To get started, add the almonds to the bowl of your food processor, fitted with an “S” blade.  Snap on the lid, get the food processor running, and let it do all the work!

Depending on the amount of almonds you use, and the size of your food processor, you’ll notice a change start to happen around the 10-15 minute mark.

As the oils are released from the almonds, they’ll start to stick together and form a large mass that moves around the bowl. You’ll also notice that the almond butter is getting rather warm… this is why I don’t recommend spending extra money to use truly raw almonds. They’ll be “cooked” by the time this process is over, anyway!

After about 20 minutes of consistent processing– right about the time when you think you’re never going to wind up with almond butter– magic will happen.

You’ll finally have a grainy-looking almond butter.

Don’t worry, you’re almost there!

After a couple more minutes of processing, your almond butter will become smooth and creamy.

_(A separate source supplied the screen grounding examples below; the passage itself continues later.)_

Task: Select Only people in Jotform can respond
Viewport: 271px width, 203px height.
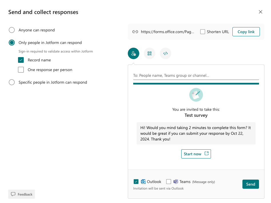Action: tap(12, 43)
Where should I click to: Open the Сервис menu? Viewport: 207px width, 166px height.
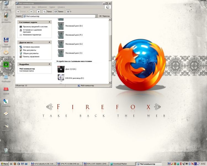coord(52,7)
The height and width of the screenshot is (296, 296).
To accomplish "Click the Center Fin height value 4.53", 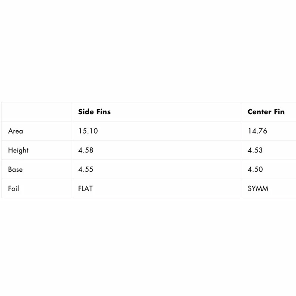I will [255, 150].
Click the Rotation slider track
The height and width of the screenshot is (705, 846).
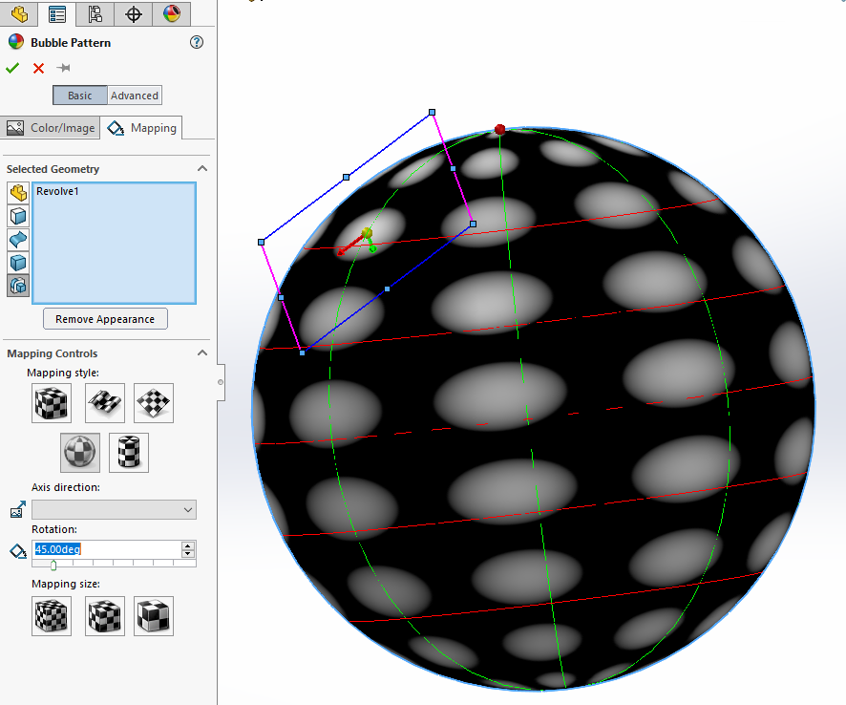point(115,565)
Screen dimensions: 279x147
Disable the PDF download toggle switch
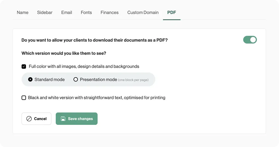pos(250,40)
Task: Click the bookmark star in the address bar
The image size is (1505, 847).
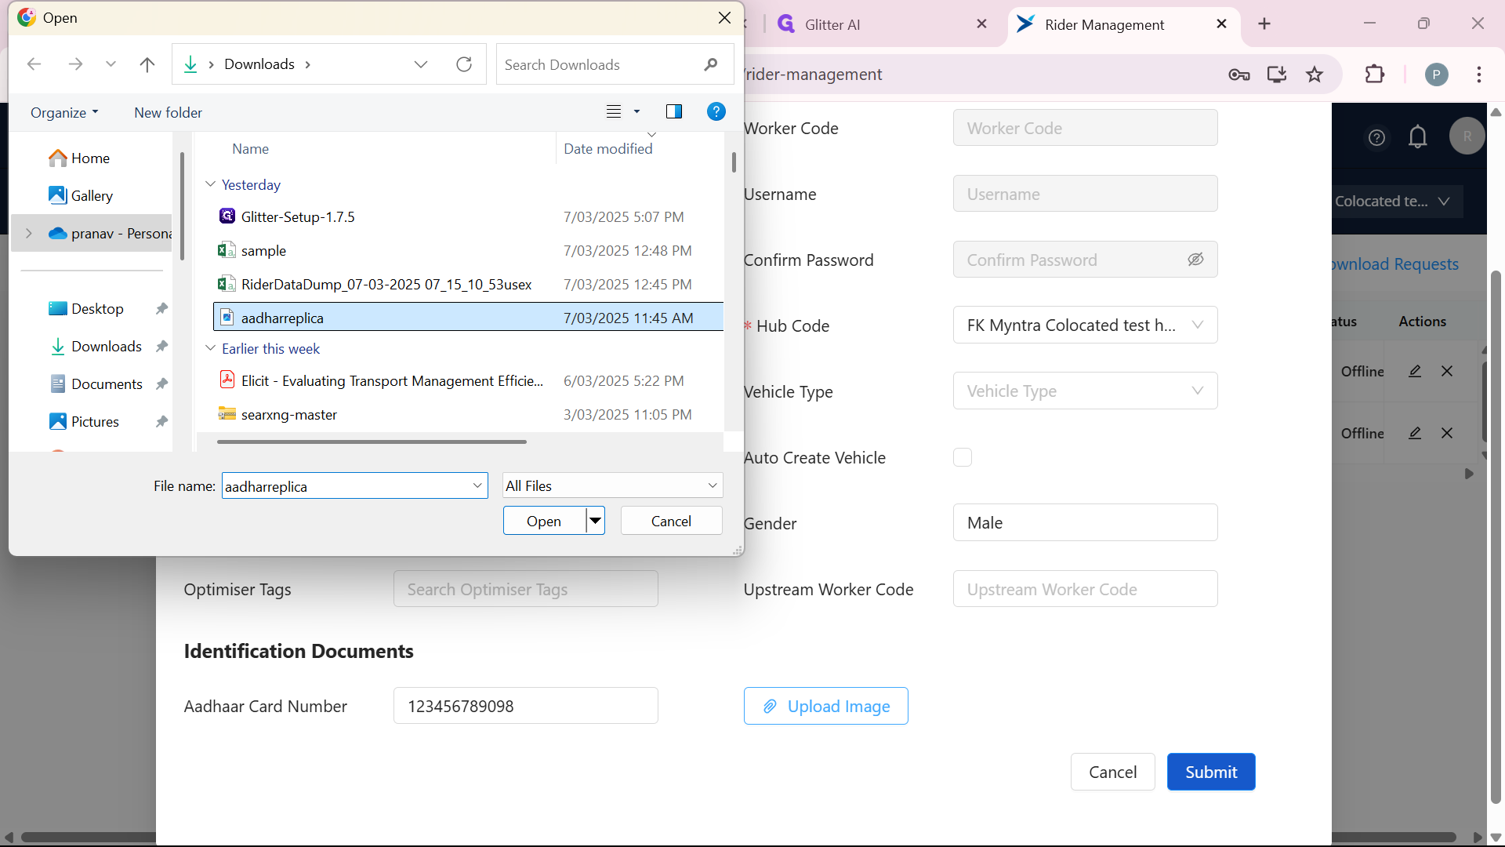Action: pos(1315,75)
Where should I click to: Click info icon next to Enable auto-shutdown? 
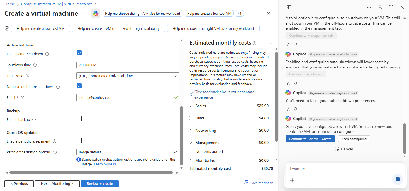[x=47, y=54]
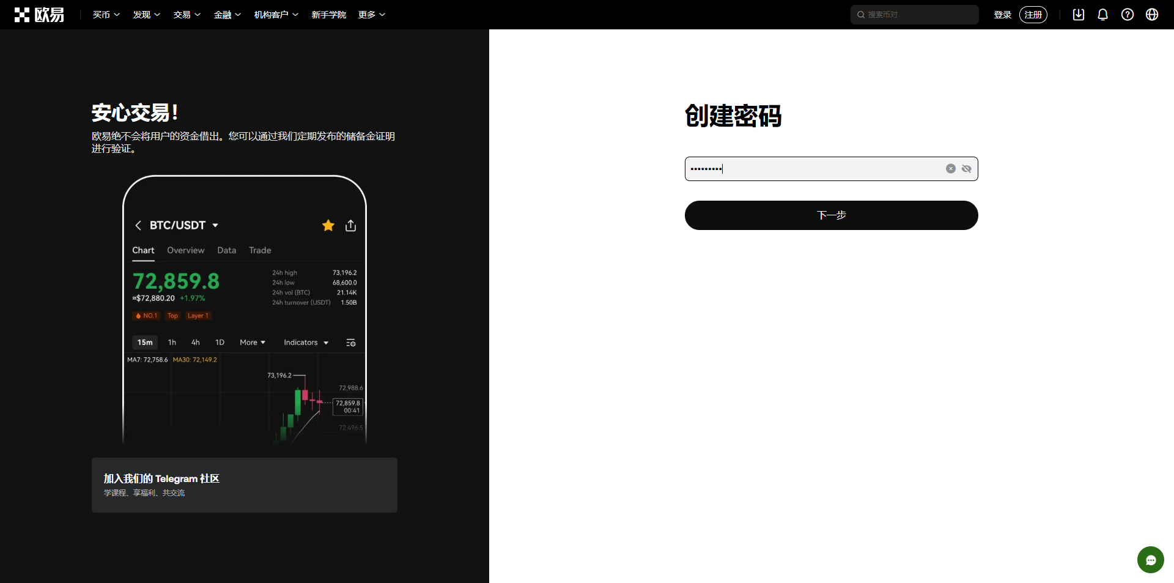
Task: Open the 新手学院 menu item
Action: click(328, 15)
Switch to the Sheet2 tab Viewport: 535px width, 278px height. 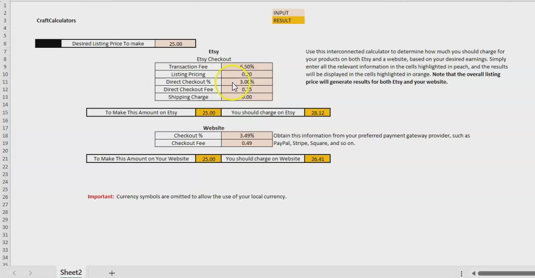pos(71,273)
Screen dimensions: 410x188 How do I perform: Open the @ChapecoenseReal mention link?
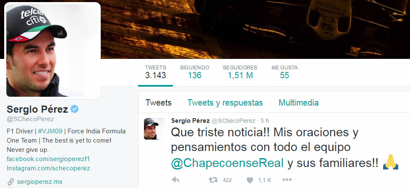227,163
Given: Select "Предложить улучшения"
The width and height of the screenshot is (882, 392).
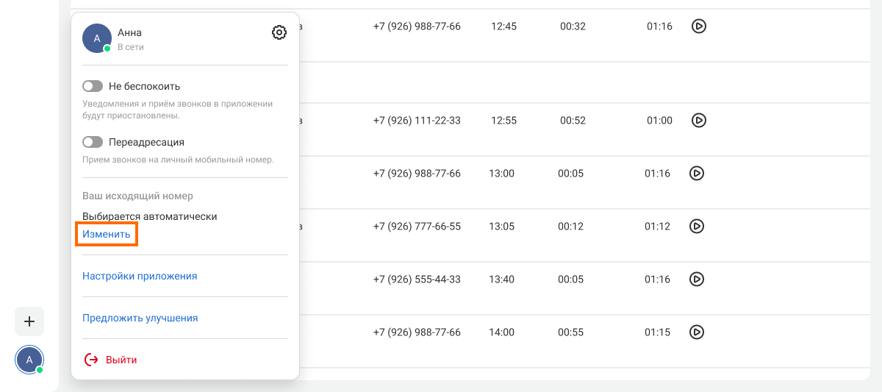Looking at the screenshot, I should (x=140, y=318).
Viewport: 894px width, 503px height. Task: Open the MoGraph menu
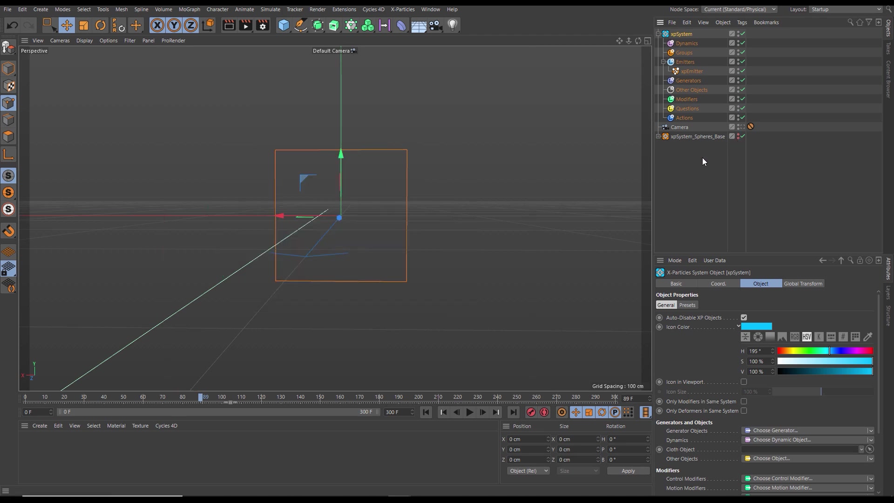[190, 9]
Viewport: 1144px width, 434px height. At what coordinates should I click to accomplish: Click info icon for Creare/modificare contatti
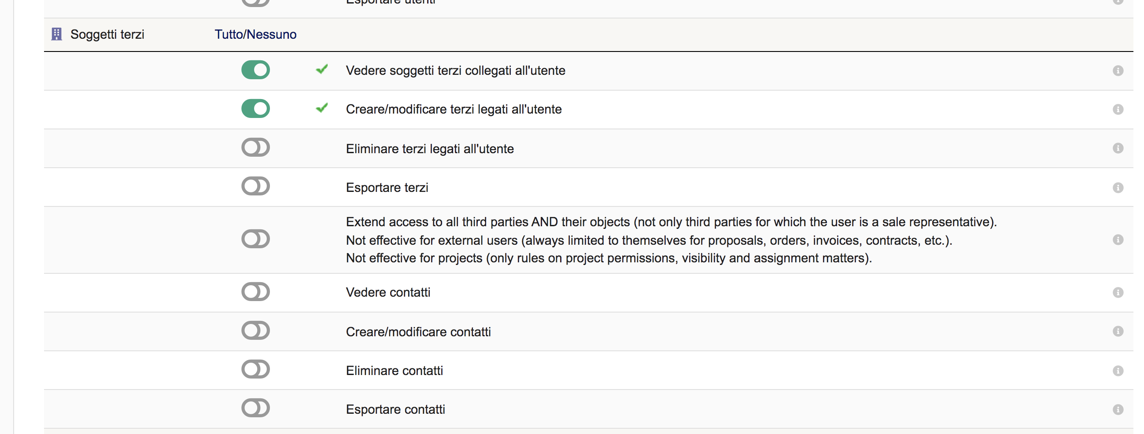1118,331
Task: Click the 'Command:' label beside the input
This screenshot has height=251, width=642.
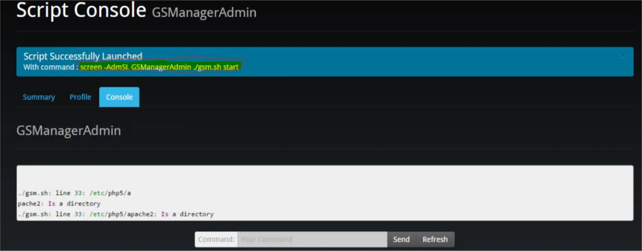Action: coord(216,239)
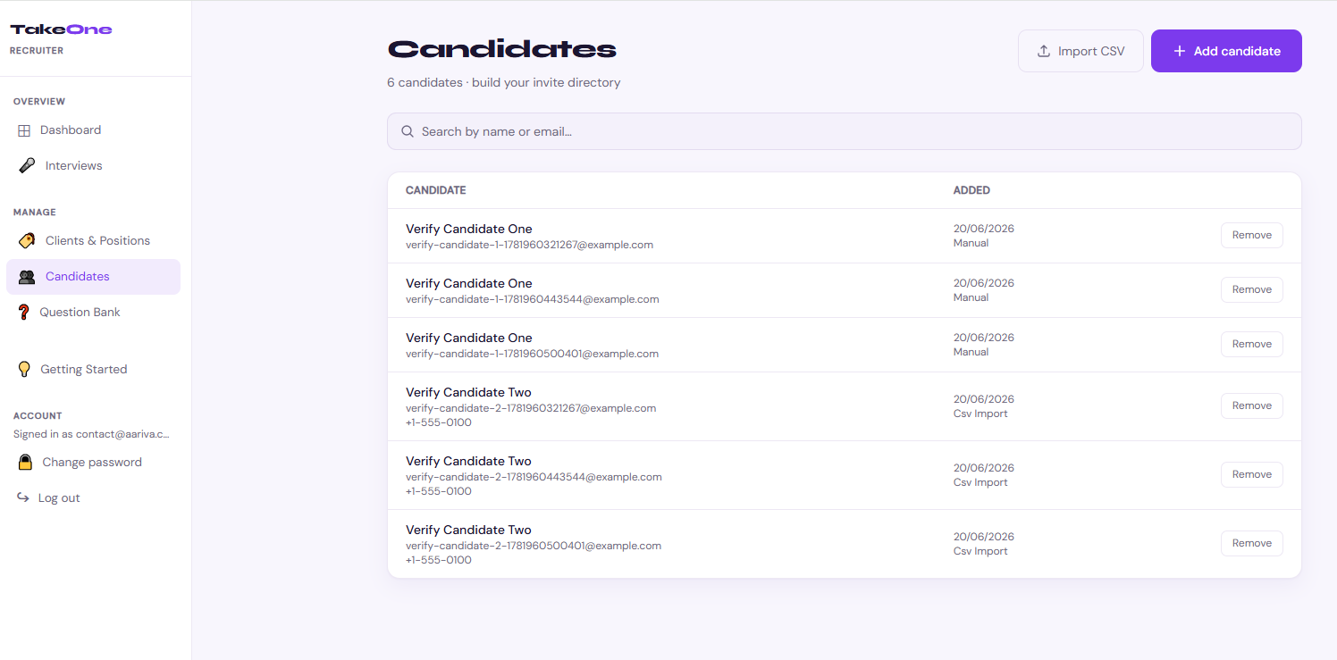Image resolution: width=1337 pixels, height=660 pixels.
Task: Click the lightbulb Getting Started icon
Action: [24, 370]
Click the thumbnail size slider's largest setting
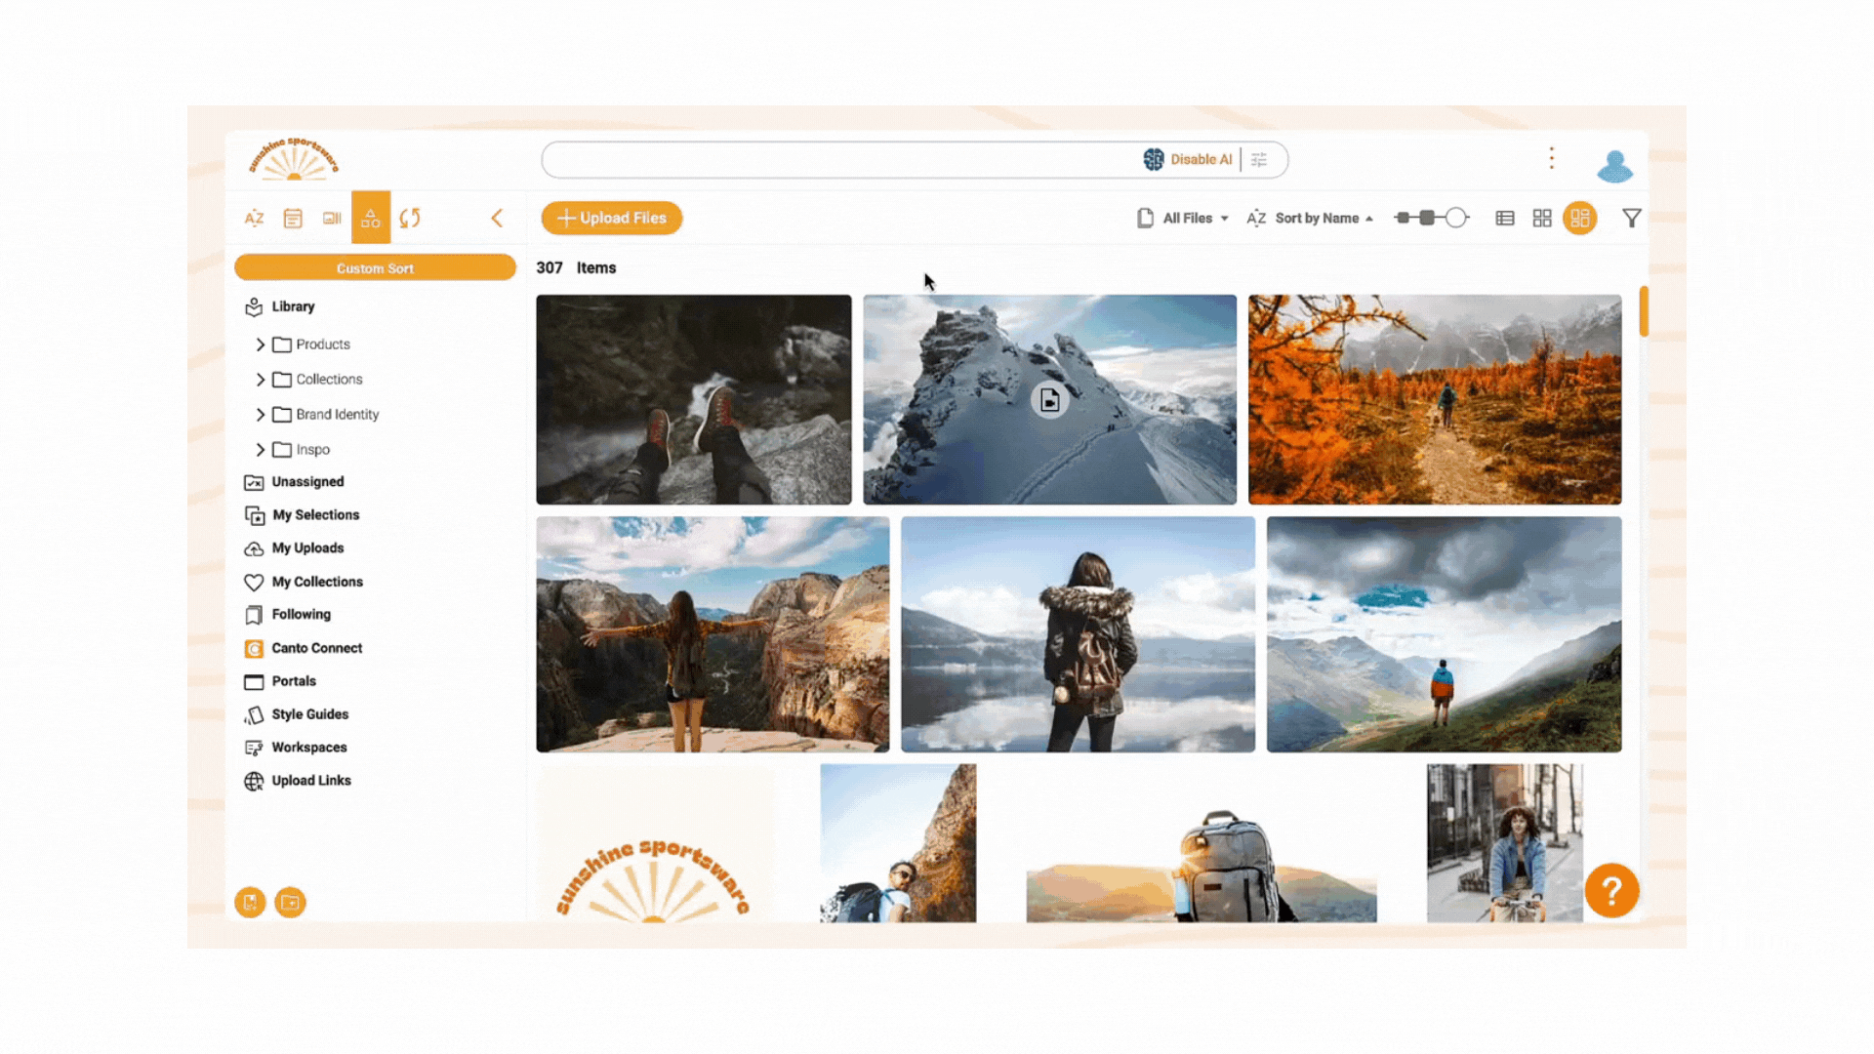 [1456, 219]
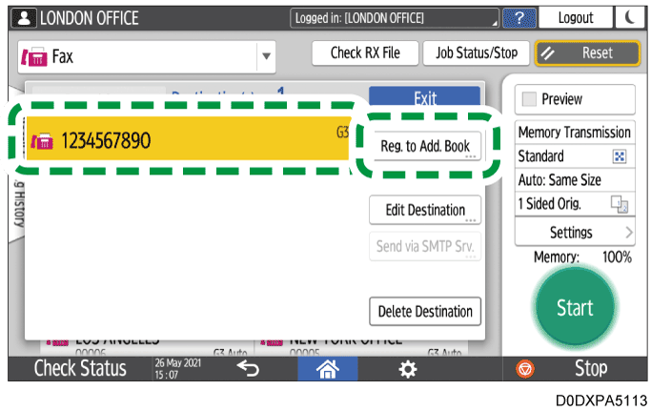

A few tips about making your own almond butter:

  • You can use raw or roasted almonds. Raw almonds take a little longer, and freshly roasted almonds break down into nut butter faster, if added to the food processor while still warm. (You can dry-roast your own almonds for 10-12 minutes at 350F).
  • Feel free to add salt or spices, to your own personal taste.
  • Don’t use soaked almonds (without thoroughly drying), or add liquid, for longest shelf life. It might be tempting to add something like vanilla extract, but added moisture will reduce the shelf life greatly.